Neighbors who witnessed the strike “described human flesh stuck to the walls. Bones fallen into the bushes. Walls stained red with blood. Shattered glass everywhere.”
A neighbour said of one of the boys: “We only found his legs.”
Hellfire missiles. Reaper drones. The names we give that shit always sounds so badass.
At the time Gen Mark Milley chairman of the joint chiefs of staff called the August 29 massacre a “righteous strike” and explained that Ahmadi was a suspected terrorist transporting explosive materials. It wasn’t enough that we turned this man’s family into bone and blood against the wall we also had to smear his by all accounts good name in the process as well. Ahmadi worked for an aid group called Nutrition and Education International that distributed food to locals. The explosives he was believed to be transporting that day were actually large jugs of water.
So who exactly is the terrorist here you might ask. For twenty years we’ve argued it’s still him you see because by the very nature of dying at the business end of one of our fucking missiles people like him are reverse-engineered into the bad guys.

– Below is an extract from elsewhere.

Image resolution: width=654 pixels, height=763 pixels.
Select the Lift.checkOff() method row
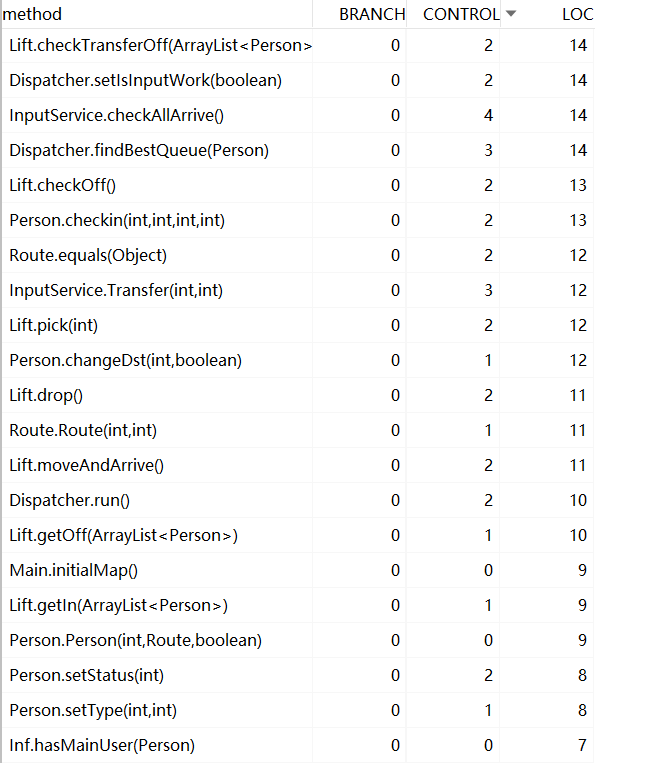click(x=298, y=185)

What choice did we have besides a few more deaths on the way out the door here right? After all the day before there was a horrific attack on the Kabul airport in which a couple hundred people were killed including ones that actually count and so we of course had to kill others in return in a fucked up symbolic bookending of the entire Afghanistan operation altogether. We lashed out with violence at people who had nothing to do with a terrible attack on us elsewhere simply because we wanted to project strength no matter how many innocents we killed along the way.

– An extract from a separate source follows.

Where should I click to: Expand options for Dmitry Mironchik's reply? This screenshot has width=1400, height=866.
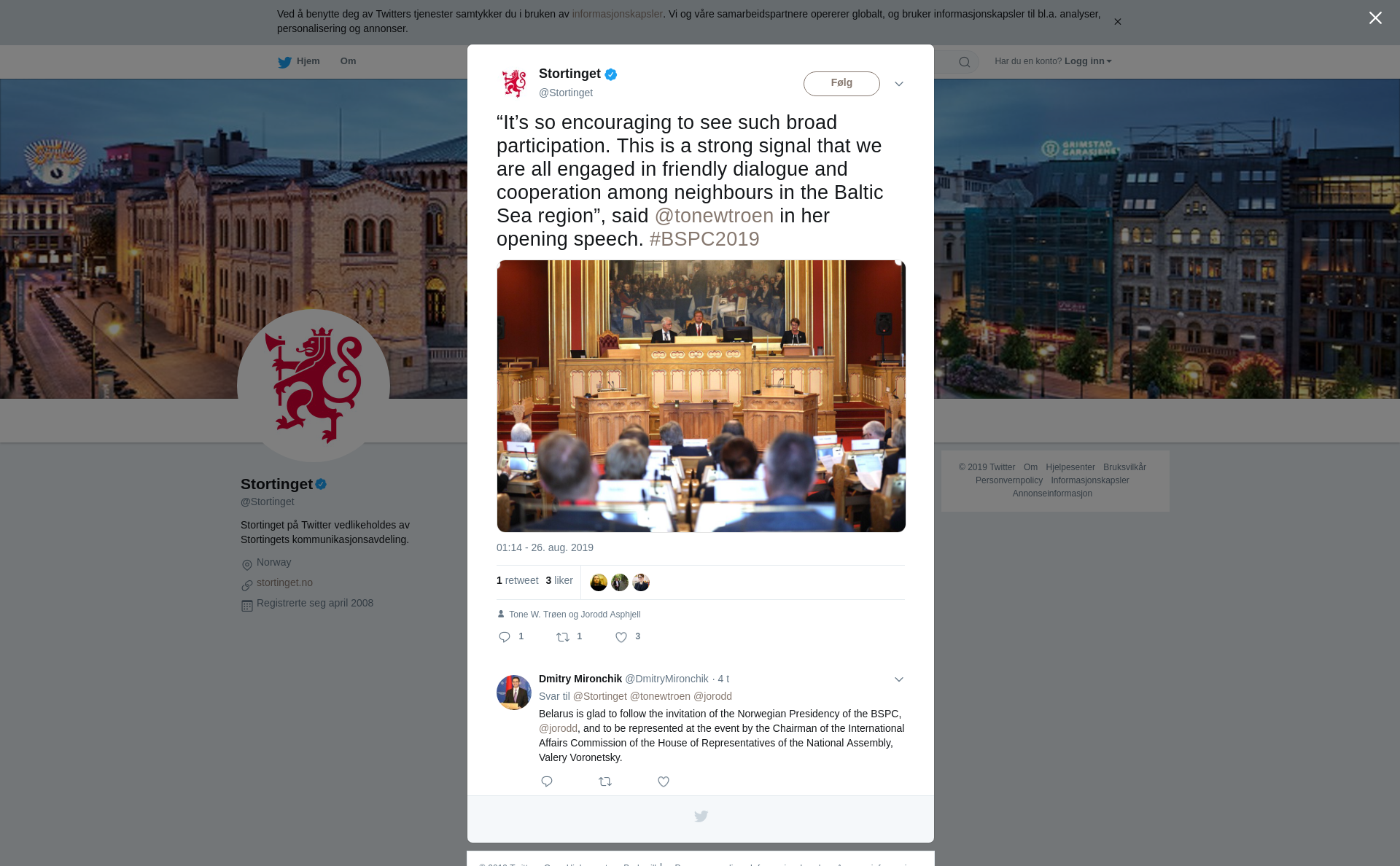pyautogui.click(x=899, y=679)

A month after the attack the U.S. military is now saying they are very sorry.
“I offer my deepest condolences to surviving family members of those who were killed, including Mr Ahmadi, and to the staff of Nutrition and Education International, Mr Ahmadi’s employer,” Defense Secretary Lloyd Austin said in a statement.
“We apologize, and we will endeavor to learn from this horrible mistake.”
Posting a screenshot of a notes app apology to Twitter: Uh so guys uh my bad here.
“That is not enough for us to say sorry,” Emal Ahmadi told the AP. His three year old daughter was killed in the strike.
“The U.S.A. should find the person who did this,” he said.
How could we narrow it down to just one?
I am reminded of course of Samar Hassan whose family in Iraq we also destroyed for nothing which I wrote about in here a couple years ago.
“What would sorry do?” she said regarding her family’s killers. “They’re gone. Is sorry going to bring them back? No, it won’t. That’s it. It’s done.”
What’s the worst thing you’ve ever done? For most of us it’s probably something relatively minor. Perhaps hurting someone you love or causing some sort of genuine accident in which a person was only somewhat injured. Maybe a big fuck up at work. Maybe a stupid but ultimately trivial fight. That sort of shit nonetheless haunts you for years or maybe as long you live right? You close your eyes at night and can feel the harm as if it were fresh.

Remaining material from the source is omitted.